[START SUPPLIED MATERIAL]

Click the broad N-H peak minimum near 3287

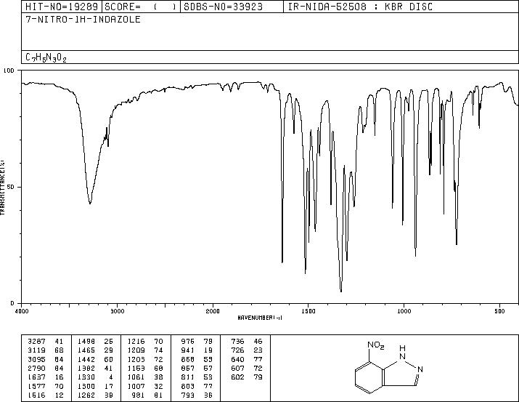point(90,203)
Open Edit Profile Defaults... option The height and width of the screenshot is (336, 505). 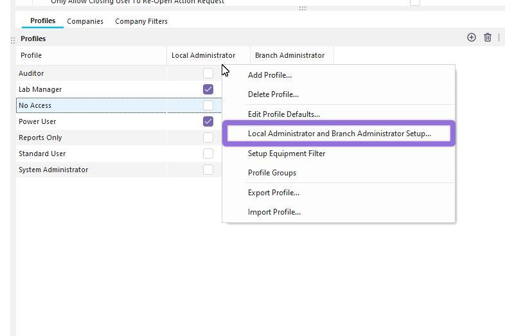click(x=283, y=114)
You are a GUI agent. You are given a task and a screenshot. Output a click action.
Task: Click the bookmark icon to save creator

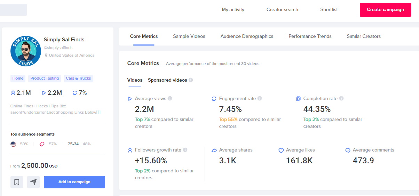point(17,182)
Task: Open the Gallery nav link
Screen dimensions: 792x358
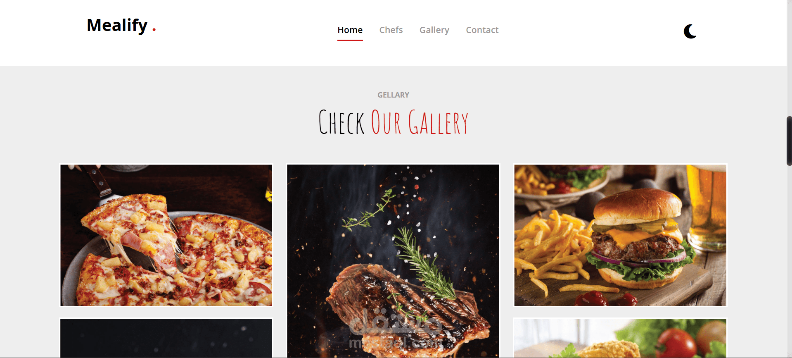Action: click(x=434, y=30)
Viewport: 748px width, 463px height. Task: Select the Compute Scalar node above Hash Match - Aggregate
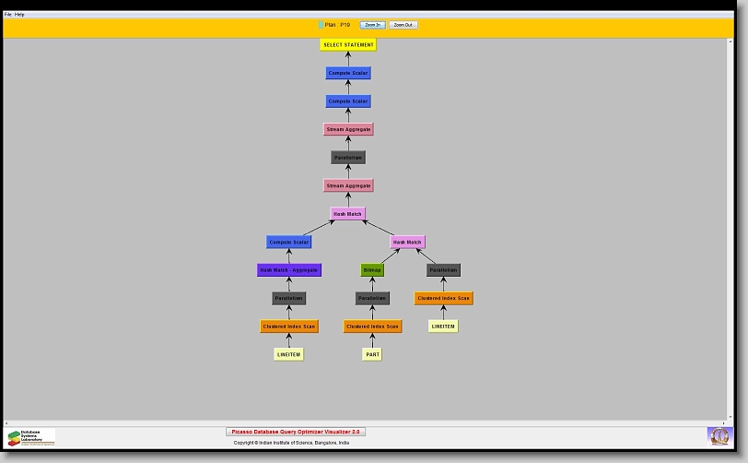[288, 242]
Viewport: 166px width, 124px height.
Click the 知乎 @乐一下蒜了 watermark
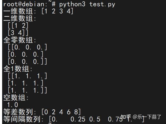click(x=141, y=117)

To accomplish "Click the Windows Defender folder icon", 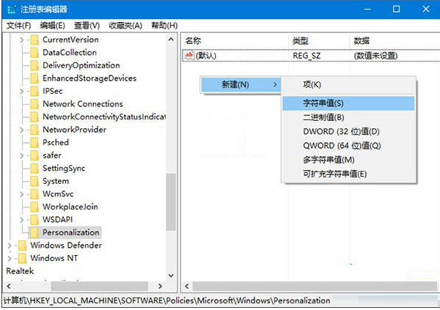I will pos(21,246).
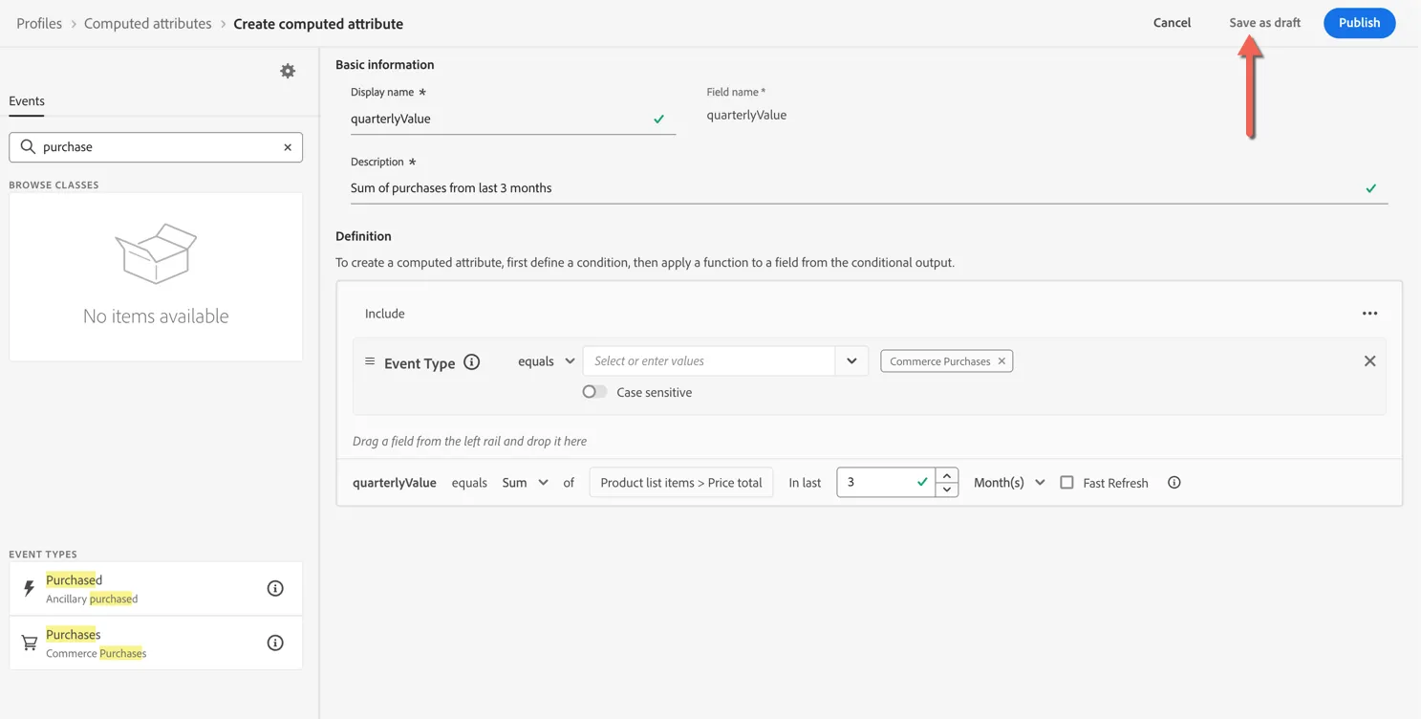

[END SUPPLIED MATERIAL]

- [WHAT TO WORK ON]
Pull out every line of the records above that contains the word "Viewport", copying each one in full.

- [WRITTEN SOLUTION]
Viewport: 748px width, 463px height. Task: Select the Compute Scalar node above Hash Match - Aggregate
Viewport: 166px width, 124px height.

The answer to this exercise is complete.